| Work task |
Please start at the first line of the records beneath and quote each line exactly, ending with the line containing "دفتر نهاد مقام".
═════ Records for this exercise ═════
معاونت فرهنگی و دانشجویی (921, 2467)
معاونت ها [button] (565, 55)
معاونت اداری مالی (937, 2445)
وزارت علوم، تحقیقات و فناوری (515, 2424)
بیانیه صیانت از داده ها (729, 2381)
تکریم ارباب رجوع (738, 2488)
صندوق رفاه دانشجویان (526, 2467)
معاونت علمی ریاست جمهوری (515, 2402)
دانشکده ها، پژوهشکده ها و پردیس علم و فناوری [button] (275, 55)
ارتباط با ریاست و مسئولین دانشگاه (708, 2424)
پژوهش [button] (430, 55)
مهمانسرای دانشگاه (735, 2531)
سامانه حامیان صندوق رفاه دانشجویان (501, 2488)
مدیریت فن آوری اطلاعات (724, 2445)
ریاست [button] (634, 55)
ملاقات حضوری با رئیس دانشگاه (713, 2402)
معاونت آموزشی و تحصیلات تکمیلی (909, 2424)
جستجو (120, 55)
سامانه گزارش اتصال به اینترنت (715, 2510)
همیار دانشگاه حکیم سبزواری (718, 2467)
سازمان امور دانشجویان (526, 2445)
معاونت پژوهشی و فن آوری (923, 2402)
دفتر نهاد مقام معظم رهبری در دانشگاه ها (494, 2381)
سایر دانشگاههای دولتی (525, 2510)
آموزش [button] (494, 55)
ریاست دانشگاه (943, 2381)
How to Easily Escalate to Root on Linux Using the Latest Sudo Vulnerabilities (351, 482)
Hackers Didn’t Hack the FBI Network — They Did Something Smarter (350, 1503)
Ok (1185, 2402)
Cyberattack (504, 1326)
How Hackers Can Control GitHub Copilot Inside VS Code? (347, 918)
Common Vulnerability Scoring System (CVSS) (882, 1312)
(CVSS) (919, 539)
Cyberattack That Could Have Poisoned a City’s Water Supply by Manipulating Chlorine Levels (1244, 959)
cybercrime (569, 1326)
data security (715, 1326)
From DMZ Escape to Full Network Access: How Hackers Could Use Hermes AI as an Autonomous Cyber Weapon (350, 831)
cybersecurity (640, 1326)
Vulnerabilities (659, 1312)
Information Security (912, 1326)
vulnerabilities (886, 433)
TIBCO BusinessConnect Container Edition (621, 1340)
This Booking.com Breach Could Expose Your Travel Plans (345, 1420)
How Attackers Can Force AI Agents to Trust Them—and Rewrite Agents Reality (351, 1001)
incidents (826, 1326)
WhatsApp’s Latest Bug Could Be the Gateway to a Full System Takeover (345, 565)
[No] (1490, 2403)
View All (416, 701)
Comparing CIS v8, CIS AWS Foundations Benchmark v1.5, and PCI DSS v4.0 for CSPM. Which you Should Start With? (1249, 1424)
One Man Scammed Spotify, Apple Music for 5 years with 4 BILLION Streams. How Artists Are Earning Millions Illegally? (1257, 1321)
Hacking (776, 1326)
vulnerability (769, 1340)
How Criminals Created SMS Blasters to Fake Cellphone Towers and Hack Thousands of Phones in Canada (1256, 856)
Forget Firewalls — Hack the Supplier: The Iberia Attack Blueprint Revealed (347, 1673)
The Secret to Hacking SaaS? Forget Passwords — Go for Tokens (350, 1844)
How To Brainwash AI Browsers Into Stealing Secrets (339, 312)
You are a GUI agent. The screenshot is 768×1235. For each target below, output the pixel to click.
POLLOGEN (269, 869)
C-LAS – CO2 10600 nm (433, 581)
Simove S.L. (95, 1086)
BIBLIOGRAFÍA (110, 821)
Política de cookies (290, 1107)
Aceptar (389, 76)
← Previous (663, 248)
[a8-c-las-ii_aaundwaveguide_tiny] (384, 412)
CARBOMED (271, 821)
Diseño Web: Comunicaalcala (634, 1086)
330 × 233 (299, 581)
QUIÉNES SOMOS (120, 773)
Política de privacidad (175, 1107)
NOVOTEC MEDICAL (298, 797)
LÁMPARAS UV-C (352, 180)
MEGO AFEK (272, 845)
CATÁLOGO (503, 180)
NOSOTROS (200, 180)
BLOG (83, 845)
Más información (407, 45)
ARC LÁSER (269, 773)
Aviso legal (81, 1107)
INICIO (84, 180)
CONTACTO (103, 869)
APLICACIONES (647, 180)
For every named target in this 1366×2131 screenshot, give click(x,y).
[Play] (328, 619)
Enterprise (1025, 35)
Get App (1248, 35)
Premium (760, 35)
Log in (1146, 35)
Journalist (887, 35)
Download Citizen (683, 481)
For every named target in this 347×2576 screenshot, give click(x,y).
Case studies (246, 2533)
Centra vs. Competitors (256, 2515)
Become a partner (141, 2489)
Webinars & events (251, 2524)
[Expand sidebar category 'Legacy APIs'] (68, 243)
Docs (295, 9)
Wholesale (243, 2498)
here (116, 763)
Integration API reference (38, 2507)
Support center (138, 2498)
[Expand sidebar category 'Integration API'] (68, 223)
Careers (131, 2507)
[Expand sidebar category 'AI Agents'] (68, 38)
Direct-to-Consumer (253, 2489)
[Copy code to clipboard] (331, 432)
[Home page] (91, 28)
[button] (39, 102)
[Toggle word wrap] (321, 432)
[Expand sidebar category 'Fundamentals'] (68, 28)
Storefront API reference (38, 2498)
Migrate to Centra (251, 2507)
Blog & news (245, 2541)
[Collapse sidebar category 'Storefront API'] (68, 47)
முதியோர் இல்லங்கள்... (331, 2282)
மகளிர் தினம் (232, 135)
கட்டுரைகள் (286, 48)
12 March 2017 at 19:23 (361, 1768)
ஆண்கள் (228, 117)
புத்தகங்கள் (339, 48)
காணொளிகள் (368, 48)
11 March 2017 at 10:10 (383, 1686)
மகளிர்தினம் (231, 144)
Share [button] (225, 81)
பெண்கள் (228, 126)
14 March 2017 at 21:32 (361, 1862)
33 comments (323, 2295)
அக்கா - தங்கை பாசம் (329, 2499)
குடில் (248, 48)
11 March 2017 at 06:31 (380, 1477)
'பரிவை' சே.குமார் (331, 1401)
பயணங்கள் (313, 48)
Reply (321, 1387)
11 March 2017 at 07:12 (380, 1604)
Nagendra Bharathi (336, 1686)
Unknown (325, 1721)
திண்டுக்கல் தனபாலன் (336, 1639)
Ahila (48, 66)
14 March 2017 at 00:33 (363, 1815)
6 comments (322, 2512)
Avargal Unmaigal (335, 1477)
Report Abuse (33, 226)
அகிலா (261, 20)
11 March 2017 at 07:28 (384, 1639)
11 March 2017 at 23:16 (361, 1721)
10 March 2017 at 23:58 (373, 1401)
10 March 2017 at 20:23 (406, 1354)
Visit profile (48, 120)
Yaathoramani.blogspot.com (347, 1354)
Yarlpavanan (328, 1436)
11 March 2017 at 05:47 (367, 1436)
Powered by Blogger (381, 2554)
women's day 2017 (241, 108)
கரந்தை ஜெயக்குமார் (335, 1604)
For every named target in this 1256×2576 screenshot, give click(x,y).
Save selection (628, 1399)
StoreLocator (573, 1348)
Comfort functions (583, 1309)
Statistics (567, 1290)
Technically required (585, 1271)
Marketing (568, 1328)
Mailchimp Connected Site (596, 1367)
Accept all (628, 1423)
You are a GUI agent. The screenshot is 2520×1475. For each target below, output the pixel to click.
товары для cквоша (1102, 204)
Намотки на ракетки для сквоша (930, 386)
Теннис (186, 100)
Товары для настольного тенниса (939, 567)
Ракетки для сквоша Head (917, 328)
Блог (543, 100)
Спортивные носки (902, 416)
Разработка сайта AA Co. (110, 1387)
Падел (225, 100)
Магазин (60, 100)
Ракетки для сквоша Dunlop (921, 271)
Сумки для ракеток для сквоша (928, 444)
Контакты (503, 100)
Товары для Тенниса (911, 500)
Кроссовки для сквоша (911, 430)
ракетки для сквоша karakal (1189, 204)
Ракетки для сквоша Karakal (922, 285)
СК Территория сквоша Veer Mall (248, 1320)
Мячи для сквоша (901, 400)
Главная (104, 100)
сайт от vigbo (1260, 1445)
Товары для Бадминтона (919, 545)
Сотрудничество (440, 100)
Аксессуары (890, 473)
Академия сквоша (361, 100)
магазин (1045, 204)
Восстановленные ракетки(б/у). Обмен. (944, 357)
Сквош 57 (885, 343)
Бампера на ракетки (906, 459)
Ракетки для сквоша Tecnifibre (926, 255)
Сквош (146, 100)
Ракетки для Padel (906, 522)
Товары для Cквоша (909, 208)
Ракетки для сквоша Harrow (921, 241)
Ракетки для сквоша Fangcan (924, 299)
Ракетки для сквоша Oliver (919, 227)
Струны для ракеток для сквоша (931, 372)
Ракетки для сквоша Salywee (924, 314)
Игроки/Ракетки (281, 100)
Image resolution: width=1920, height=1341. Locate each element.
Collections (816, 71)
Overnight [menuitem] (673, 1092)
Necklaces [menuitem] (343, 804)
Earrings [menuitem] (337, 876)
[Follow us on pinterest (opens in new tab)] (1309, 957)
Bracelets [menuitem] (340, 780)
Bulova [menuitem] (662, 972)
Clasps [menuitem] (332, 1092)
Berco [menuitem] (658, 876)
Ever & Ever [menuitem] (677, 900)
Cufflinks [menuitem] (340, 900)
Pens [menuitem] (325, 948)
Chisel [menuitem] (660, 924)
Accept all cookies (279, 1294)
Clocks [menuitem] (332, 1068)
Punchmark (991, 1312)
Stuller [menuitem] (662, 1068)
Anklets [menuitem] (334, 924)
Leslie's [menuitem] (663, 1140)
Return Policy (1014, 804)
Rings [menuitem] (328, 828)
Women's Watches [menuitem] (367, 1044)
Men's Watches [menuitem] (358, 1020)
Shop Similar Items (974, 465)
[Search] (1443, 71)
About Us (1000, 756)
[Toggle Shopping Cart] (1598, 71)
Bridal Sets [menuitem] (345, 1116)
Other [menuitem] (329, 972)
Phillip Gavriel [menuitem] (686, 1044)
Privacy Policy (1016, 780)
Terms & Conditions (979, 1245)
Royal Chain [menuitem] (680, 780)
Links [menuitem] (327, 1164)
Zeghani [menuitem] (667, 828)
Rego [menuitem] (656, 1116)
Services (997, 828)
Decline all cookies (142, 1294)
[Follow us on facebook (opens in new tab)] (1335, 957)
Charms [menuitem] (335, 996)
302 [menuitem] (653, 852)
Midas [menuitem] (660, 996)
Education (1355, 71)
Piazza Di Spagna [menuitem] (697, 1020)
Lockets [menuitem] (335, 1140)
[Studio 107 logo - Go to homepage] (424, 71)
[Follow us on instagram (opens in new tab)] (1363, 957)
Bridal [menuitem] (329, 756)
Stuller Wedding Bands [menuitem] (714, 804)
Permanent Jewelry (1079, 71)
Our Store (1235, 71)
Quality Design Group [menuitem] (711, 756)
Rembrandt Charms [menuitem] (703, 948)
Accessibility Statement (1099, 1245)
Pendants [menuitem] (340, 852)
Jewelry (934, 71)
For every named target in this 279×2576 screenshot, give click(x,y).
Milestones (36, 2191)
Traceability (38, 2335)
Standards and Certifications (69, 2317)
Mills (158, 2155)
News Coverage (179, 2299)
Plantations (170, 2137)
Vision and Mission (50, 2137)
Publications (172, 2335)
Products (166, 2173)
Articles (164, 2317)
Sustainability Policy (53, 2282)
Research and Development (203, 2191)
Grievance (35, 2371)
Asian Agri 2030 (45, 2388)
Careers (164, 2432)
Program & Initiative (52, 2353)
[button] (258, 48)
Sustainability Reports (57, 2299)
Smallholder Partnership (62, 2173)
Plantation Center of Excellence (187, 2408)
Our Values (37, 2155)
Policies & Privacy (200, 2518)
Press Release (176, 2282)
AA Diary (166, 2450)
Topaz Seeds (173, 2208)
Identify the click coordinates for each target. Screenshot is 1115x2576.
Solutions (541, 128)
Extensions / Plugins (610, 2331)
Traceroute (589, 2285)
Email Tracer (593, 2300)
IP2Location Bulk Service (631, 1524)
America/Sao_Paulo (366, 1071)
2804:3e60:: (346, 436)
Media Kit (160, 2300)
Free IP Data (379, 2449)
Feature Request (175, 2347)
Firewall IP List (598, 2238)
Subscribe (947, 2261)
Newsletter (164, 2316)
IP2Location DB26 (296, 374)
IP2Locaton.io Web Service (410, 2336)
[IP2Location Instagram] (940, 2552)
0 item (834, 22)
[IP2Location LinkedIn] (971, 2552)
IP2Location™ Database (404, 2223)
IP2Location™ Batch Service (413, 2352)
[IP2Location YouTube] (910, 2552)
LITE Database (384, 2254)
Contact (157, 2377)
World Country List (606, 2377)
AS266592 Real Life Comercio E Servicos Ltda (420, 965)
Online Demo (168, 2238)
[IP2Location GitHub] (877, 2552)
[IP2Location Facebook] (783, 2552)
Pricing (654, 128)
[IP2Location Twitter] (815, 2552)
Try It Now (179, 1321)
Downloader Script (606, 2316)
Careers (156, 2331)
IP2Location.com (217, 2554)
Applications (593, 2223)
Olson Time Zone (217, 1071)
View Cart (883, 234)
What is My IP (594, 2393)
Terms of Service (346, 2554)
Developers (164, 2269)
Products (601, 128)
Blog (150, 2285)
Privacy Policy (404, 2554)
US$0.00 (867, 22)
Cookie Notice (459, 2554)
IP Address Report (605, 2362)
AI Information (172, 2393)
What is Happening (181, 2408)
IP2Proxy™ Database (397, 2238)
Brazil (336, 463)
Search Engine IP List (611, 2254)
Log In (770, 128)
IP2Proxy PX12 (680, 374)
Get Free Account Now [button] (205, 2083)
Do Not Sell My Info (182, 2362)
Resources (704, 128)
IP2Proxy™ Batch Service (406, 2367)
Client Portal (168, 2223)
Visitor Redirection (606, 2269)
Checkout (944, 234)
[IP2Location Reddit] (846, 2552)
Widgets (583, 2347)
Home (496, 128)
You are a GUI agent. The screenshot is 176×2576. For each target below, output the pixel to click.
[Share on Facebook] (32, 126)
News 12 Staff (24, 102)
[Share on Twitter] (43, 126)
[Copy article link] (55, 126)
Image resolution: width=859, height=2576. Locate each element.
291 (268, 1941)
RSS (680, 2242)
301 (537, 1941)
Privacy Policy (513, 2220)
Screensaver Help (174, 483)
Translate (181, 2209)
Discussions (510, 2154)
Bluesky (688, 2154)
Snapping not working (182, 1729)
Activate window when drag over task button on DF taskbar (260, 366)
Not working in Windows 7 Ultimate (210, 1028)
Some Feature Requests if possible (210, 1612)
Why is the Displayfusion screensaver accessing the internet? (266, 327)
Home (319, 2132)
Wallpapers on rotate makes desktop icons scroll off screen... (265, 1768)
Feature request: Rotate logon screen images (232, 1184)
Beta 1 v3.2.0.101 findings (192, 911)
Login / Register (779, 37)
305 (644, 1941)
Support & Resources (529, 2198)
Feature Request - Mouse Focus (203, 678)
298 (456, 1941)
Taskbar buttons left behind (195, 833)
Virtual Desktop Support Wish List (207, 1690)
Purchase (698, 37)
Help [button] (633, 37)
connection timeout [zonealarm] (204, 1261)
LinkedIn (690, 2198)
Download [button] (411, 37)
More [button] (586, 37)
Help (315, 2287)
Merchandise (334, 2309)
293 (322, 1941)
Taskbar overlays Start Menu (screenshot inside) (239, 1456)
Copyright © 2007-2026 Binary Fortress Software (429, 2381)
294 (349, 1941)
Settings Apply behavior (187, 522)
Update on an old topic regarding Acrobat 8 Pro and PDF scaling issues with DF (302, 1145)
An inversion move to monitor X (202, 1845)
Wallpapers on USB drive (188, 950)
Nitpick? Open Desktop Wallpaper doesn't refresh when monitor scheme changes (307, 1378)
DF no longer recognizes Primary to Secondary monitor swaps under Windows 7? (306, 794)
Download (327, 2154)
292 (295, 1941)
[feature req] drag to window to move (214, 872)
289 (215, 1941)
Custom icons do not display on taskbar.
═════
| Exercise answer |
معاونت فرهنگی و دانشجویی (921, 2467)
معاونت ها [button] (565, 55)
معاونت اداری مالی (937, 2445)
وزارت علوم، تحقیقات و فناوری (515, 2424)
بیانیه صیانت از داده ها (729, 2381)
تکریم ارباب رجوع (738, 2488)
صندوق رفاه دانشجویان (526, 2467)
معاونت علمی ریاست جمهوری (515, 2402)
دانشکده ها، پژوهشکده ها و پردیس علم و فناوری [button] (275, 55)
ارتباط با ریاست و مسئولین دانشگاه (708, 2424)
پژوهش [button] (430, 55)
مهمانسرای دانشگاه (735, 2531)
سامانه حامیان صندوق رفاه دانشجویان (501, 2488)
مدیریت فن آوری اطلاعات (724, 2445)
ریاست [button] (634, 55)
ملاقات حضوری با رئیس دانشگاه (713, 2402)
معاونت آموزشی و تحصیلات تکمیلی (909, 2424)
جستجو (120, 55)
سامانه گزارش اتصال به اینترنت (715, 2510)
همیار دانشگاه حکیم سبزواری (718, 2467)
سازمان امور دانشجویان (526, 2445)
معاونت پژوهشی و فن آوری (923, 2402)
دفتر نهاد مقام معظم رهبری در دانشگاه ها (494, 2381)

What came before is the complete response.